**Vorliegender Textauszug:**
* * *

Daraus, dass das Gesetz die Meldung der Arbeitsunfähigkeit grundsätzlich dem Verantwortungsbereich des Versicherten zuweist, ergibt sich jedoch nicht, dass der Krankenkasse kein eigener Verantwortungsbereich mehr verbleibt. Vielmehr kann der Gesichtspunkt des Vertrauensschutzes unter Umständen dem Ruhen des Krankengeldanspruches entgegenstehen. Ein Ruhen des Krankengeldanspruchs ist nicht gerechtfertigt, wenn ein Versicherter die Arbeitsunfähigkeit rechtzeitig "gemeldet" hat, der Zugang der Meldung aber durch Umstände verhindert oder verzögert wurde, die dem Verantwortungsbereich der Krankenkasse und nicht dem des Versicherten zuzurechnen sind (BSG, Urteil vom 28.10.1981 - 3 RK 59/80 Rn. 24).

Die Voraussetzungen für eine Nachsichtgewährung bei Versäumung der Meldefrist hat das BSG (Urteil vom 08.11.2005 - B 1 KR 30/04 R Rn. 22) folgendermaßen konkretisiert: Hat der Versicherte alles in seiner Macht stehende und ihm Zumutbare getan, um seine Ansprüche zu wahren, wurde er daran aber durch eine von der Krankenkasse zu vertretende Fehlentscheidung gehindert und macht er seine Rechte bei der Kasse unverzüglich (spätestens innerhalb der zeitlichen Grenzen des § 49 Abs. 1 Nr. 5 SGB V) nach Erlangung der Kenntnis von dem Fehler geltend, kann er sich auf die Fehlentscheidung auch zu einem späteren Zeitpunkt berufen.

* * *

(Gesammelte Dateneinträge)

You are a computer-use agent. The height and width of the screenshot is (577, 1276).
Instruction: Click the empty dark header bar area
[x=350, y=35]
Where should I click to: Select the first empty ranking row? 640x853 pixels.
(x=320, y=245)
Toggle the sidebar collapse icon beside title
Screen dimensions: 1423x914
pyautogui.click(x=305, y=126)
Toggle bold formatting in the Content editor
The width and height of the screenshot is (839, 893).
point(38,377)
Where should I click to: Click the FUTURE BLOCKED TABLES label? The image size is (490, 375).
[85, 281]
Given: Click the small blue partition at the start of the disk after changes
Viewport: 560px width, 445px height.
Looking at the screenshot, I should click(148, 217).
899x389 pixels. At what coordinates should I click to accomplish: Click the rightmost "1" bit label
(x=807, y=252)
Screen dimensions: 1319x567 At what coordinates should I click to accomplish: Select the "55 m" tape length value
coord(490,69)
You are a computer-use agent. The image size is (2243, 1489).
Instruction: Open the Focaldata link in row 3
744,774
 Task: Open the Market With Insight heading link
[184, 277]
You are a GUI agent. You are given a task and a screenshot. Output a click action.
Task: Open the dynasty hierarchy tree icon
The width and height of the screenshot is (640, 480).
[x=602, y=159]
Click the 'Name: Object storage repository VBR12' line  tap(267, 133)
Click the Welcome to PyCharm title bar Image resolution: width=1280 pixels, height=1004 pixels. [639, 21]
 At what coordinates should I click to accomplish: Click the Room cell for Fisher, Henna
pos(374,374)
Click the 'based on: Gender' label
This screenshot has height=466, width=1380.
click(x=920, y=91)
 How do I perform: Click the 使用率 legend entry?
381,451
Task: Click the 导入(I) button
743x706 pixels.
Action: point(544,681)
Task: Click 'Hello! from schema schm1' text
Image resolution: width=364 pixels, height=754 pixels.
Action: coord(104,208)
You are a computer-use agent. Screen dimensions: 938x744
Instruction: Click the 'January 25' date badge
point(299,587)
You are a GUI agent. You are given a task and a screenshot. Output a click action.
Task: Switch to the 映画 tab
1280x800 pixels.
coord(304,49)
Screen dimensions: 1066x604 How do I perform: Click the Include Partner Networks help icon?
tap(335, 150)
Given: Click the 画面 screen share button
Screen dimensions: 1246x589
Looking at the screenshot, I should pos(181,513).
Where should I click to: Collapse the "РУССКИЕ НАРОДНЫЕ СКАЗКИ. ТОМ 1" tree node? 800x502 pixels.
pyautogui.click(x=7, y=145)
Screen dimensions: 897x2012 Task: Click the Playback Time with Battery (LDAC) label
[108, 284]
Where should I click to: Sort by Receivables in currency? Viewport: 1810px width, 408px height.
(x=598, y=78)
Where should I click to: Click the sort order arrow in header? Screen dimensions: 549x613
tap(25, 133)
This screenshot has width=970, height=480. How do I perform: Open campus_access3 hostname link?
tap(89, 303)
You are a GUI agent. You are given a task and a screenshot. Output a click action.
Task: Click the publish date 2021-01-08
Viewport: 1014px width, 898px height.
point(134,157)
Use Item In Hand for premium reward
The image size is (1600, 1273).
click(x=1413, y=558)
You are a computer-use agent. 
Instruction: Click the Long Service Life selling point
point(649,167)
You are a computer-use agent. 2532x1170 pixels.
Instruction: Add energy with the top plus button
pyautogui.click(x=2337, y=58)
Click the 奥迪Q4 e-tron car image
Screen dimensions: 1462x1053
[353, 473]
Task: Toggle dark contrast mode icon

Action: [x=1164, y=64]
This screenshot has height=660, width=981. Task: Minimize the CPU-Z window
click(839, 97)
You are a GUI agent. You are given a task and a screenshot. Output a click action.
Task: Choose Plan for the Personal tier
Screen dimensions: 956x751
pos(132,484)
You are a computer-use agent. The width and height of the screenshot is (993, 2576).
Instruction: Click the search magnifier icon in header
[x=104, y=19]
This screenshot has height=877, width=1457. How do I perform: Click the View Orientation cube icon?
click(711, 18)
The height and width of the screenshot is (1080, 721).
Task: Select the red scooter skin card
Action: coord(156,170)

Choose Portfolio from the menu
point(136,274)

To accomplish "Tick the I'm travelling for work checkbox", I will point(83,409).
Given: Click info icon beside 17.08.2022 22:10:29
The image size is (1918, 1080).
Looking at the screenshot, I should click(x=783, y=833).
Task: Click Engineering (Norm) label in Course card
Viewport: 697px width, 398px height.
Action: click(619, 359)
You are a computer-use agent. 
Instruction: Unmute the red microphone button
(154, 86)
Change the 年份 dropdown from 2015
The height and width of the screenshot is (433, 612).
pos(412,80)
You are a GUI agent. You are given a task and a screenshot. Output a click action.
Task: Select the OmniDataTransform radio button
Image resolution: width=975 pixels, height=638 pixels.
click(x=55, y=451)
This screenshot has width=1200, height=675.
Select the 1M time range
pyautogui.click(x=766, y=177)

* * *

**Aufgabenstellung:**
1. Mit welchem Urteil hat das BSG laut dem Textauszug zum Krankengeldanspruch die Voraussetzungen für eine Nachsichtgewährung bei Versäumung der Meldefrist konkretisiert?
2. Führen Sie den Textauszug zum Krankengeldanspruch im Anschluss an seinen letzten Satz weiter.
Das Material spielt hierfür keine Rolle.

**Ergebnisse:**
1. Mit dem Urteil vom 08.11.2005 - B 1 KR 30/04 R.

2.
Diese Kriterien entsprechen im Wesentlichen auch den Grundsätzen, die in der neueren Rechtsprechung des BSG (vgl. Urteil vom 11.05.2017 - B 3 KR 22/15 R) zu der gleich gelagerten (s.o.) Bestimmung des § 46 S. 1 SGB V entwickelt worden sind und finden auch auf den hier vorliegenden Fall Anwendung. Danach hat der Kläger im vorliegenden Fall alles ihr Mögliche und Zumutbare getan, um auch vom 02.04. - 25.04.2016 einen Anspruch auf Krankengeld zu haben.

Der Kläger hat sich am 01.04.2016 sowie am 18.04.2016 in die Praxis des Arztes E. begeben, wo er weiter bis zum 15.04.2016 bzw. 30.04.2016 arbeitsunfähig geschrieben wurde. Der Arzt E. hat mit Schreiben vom 15.01.2017 bestätigt, dass er Krankmeldungen, nämlich die für die Krankenkasse bestimmte Ausfertigung, grundsätzlich am gleichen Tage oder am Folgetage in Freiumschlägen, die ihm von der Beklagten zur Verfügung gestellt worden sind, per Post an die Beklagte übermittelt hat. Es ist kein Grund dafür ersichtlich, dass der Kläger dieser Verfahrensweise des behandelnden Arztes nicht hätte vertrauen dürfen. Vor diesem Hintergrund überspannte es die an den Kläger zu stellenden Sorgfaltsanforderungen, wenn man von ihm verlangte, er hätte sich entgegen der geübten Praxis eine Kopie der Arbeitsunfähigkeitsbescheinigung von dem Arzt E. aushändigen lassen und diese an die Beklagte schicken müssen. Entsprechendes gilt für das Ansinnen der Beklagten, dass der Kläger sich bei der Beklagten nach dem rechtzeitigen Eingang der Arbeitsunfähigkeitsbescheinigungen hätte erkundigen müssen.

Eine (Fehl-)Entscheidung der Beklagten, die den Kläger im vorliegenden Fall daran hinderte, ihren Krankengeldanspruch zu wahren, liegt ebenfalls vor. Denn die Praxis der Beklagten, der Praxis E. Freiumschläge zur Übermittlung von Arbeitsunfähigkeitsbescheinigungen an sie zu überlassen, hinderte den Kläger an der Wahrung seines Krankengeldanspruchs.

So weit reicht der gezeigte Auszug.